Each record below needs to be copied out exactly as it stands.

(Input data)

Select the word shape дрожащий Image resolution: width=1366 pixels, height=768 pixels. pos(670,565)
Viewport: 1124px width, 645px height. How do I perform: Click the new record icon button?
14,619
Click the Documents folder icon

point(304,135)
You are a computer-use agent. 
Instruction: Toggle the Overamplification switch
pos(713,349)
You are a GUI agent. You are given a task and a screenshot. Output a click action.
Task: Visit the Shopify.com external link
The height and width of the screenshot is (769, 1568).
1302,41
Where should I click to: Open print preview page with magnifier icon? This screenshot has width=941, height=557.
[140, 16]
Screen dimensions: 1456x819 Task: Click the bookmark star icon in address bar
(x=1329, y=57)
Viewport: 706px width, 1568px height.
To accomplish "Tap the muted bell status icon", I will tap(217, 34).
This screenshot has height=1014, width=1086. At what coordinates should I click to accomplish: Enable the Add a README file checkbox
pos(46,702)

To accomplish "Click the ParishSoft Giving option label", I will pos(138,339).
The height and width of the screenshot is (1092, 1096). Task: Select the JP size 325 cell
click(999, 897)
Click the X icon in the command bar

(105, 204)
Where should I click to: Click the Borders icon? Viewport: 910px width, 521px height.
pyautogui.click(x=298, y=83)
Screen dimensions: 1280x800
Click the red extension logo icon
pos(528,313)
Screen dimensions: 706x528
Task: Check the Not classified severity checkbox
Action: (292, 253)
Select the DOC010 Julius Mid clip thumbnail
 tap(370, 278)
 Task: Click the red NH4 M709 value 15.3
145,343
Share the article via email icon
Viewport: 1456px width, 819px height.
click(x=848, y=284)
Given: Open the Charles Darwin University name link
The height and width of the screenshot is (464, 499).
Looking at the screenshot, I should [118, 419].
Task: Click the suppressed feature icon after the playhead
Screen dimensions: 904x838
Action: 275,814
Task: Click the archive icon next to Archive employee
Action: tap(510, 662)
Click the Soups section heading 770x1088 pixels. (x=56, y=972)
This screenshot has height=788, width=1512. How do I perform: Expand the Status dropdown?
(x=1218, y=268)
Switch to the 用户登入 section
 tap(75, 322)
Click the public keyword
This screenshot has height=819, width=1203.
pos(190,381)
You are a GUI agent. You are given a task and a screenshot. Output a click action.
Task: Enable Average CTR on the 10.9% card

(End Input data)

Answer to this task:
Select the word shape дрожащий Image resolution: width=1366 pixels, height=768 pixels. pos(670,565)
Viewport: 1124px width, 645px height. How do I perform: Click the new record icon button?
14,619
Click the Documents folder icon

point(304,135)
You are a computer-use agent. 
Instruction: Toggle the Overamplification switch
pos(713,349)
You are a GUI agent. You are given a task and a screenshot. Output a click action.
Task: Visit the Shopify.com external link
The height and width of the screenshot is (769, 1568).
1302,41
Where should I click to: Open print preview page with magnifier icon? This screenshot has width=941, height=557.
[140, 16]
Screen dimensions: 1456x819 Task: Click the bookmark star icon in address bar
(x=1329, y=57)
Viewport: 706px width, 1568px height.
To accomplish "Tap the muted bell status icon", I will tap(217, 34).
This screenshot has height=1014, width=1086. At what coordinates should I click to accomplish: Enable the Add a README file checkbox
pos(46,702)

To accomplish "Click the ParishSoft Giving option label", I will pos(138,339).
The height and width of the screenshot is (1092, 1096). Task: Select the JP size 325 cell
click(999, 897)
Click the X icon in the command bar

(105, 204)
Where should I click to: Click the Borders icon? Viewport: 910px width, 521px height.
pyautogui.click(x=298, y=83)
Screen dimensions: 1280x800
Click the red extension logo icon
pos(528,313)
Screen dimensions: 706x528
Task: Check the Not classified severity checkbox
Action: (292, 253)
Select the DOC010 Julius Mid clip thumbnail
 tap(370, 278)
 Task: Click the red NH4 M709 value 15.3
145,343
Share the article via email icon
Viewport: 1456px width, 819px height.
click(x=848, y=284)
Given: Open the Charles Darwin University name link
The height and width of the screenshot is (464, 499).
Looking at the screenshot, I should [118, 419].
Task: Click the suppressed feature icon after the playhead
Screen dimensions: 904x838
Action: 275,814
Task: Click the archive icon next to Archive employee
Action: tap(510, 662)
Click the Soups section heading 770x1088 pixels. (x=56, y=972)
This screenshot has height=788, width=1512. How do I perform: Expand the Status dropdown?
(x=1218, y=268)
Switch to the 用户登入 section
 tap(75, 322)
Click the public keyword
This screenshot has height=819, width=1203.
pos(190,381)
You are a GUI agent. You are given a task and a screenshot. Output a click action.
Task: Enable Average CTR on the 10.9% card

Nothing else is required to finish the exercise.